In the town, the population was spread out, with 23.3% under the age of 18, 4.7% from 18 to 24, 25.4% from 25 to 44, 30.7% from 45 to 64, and 15.9% who were 65 years of age or older. The median age was 43 years. For every 100 females, there were 100.8 males. For every 100 females age 18 and over, there were 100.6 males.

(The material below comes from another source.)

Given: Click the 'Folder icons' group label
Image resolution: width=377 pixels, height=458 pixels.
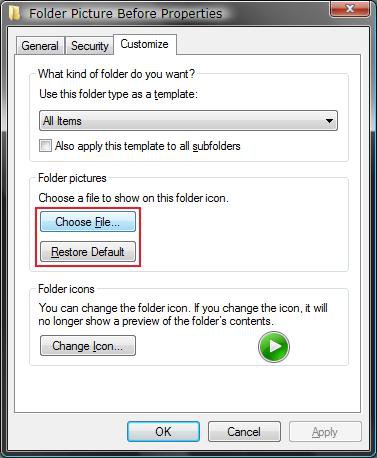Looking at the screenshot, I should [66, 289].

The median income for a household in the town was $35,000, and the median income for a family was $43,269. Males had a median income of $34,875 versus $25,417 for females. The per capita income for the town was $19,569. About 9.1% of families and 9.9% of the population were below the poverty line, including 10.8% of those under age 18 and 9.2% of those age 65 or over.

Historical population
| Census | Pop. | Note | %± |
| 1820 | 1,573 |  | — |
| 1830 | 1,743 |  | 10.8% |
| 1840 | 2,033 |  | 16.6% |
| 1850 | 1,748 |  | −14.0% |
| 1860 | 1,716 |  | −1.8% |
| 1870 | 1,712 |  | −0.2% |
| 1880 | 1,636 |  | −4.4% |
| 1890 | 1,469 |  | −10.2% |
| 1900 | 1,409 |  | −4.1% |
| 1910 | 1,280 |  | −9.2% |
| 1920 | 1,065 |  | −16.8% |
| 1930 | 916 |  | −14.0% |
| 1940 | 845 |  | −7.8% |
| 1950 | 819 |  | −3.1% |
| 1960 | 800 |  | −2.3% |
| 1970 | 840 |  | 5.0% |
| 1980 | 1,108 |  | 31.9% |
| 1990 | 1,190 |  | 7.4% |
| 2000 | 1,285 |  | 8.0% |
| 2010 | 1,410 |  | 9.7% |
| 2020 | 1,333 |  | −5.5% |
U.S. Decennial Census

== Communities and locations in Jefferson ==
- Arabia - A hamlet by the northern town line on County Road 64.
- Baird Corners - A location north of Jefferson village on NY-10.

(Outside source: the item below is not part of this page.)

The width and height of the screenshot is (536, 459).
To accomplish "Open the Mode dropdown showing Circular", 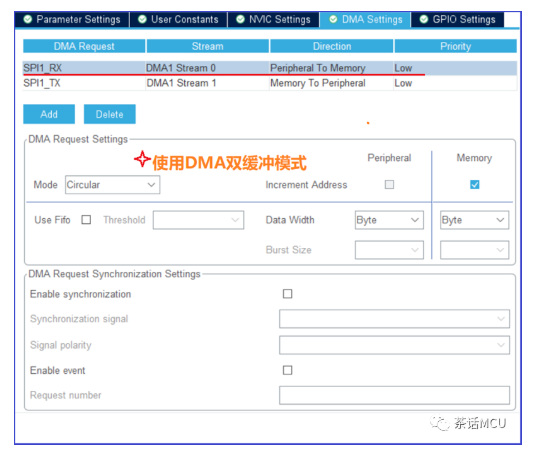I will (112, 185).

- East Jefferson - A hamlet northeast of Jefferson village, located on County Road 16.
- Jefferson - The hamlet of Jefferson is on Route 10.
- Mount Jefferson - A small mountain (2733 feet, 833 metres) north of the source of the Delaware River.
- South Jefferson - A hamlet southeast of Jefferson village on NY-10. The Stewart House and Howard–Stewart Family Cemetery was listed on the National Register of Historic Places in 2012.
- West Jefferson - A hamlet west of Jefferson village, near the western town line and the junction of County Roads 2A and 15.